El universo emotivo es un campo extraño para él; lo acepta pasivamente, como desde el exterior. Pero le resulta indiferente. Tanto, que ni siquiera está seguro de sus propias emociones, ya que no les presta atención, las considera irrelevantes:

«Cuando rió, tuve nuevamente deseos de ella. Un momento después me preguntó si la amaba. Le contesté que no tenía importancia, pero que me parecía que no. Pareció triste».

Meursault responde a los estímulos emotivos desapasionadamente, como por inercia. Dejándose llevar por las circunstancias o por lo que le resulta más fácil. No parece sentir una conexión emocional ni con su propio yo. Su existencia, como decíamos, se desarrolla en el terreno más puramente físico y sensual. En los casos en los que responde en cierta medida a los requerimientos emotivos de los demás, parece hacerlo por mera inercia o por insistencia del otro.

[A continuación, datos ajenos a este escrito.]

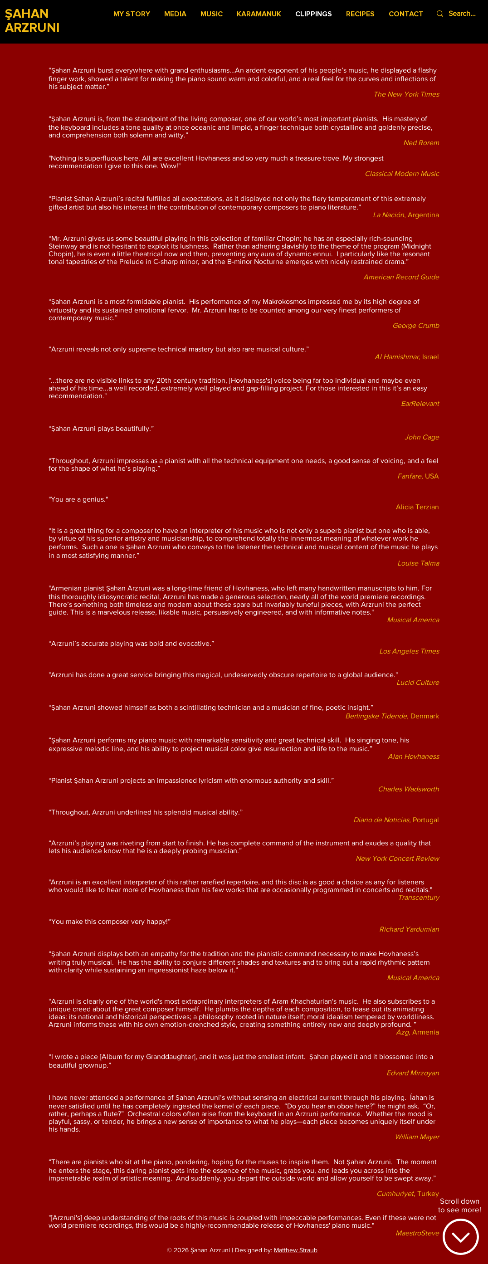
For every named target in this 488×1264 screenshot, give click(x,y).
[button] (175, 14)
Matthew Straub (295, 1250)
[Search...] (465, 13)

«Entonces me declaró que precisamente quería pedirme un consejo con motivo de este asunto; que yo era un hombre que conocía la vida; que podía ayudarlo y que inmediatamente sería mi camarada. No dije nada y me preguntó otra vez si quería ser su camarada. Dije que me era indiferente, y pareció quedar contento».

«»Ahora eres un verdadero camarada, me llamó la atención. Repitió la frase, y dije: «Sí.» Me era indiferente ser su camarada y él realmente parecía desearlo».

La cuestión del diagnóstico del paciente la dejaremos ya para el final de la sesión, una vez escrutado el personaje a lo largo de todos los pasajes de su historia. Aunque, si por mí fuera, me encantaría permanecer en una actitud profundamente meursaultiana y no juzgarle. Me contento sencillamente con disfrutar de todo lo que nos ha regalado este «extraño extranjero», que, en mi opinión, ha sido mucho.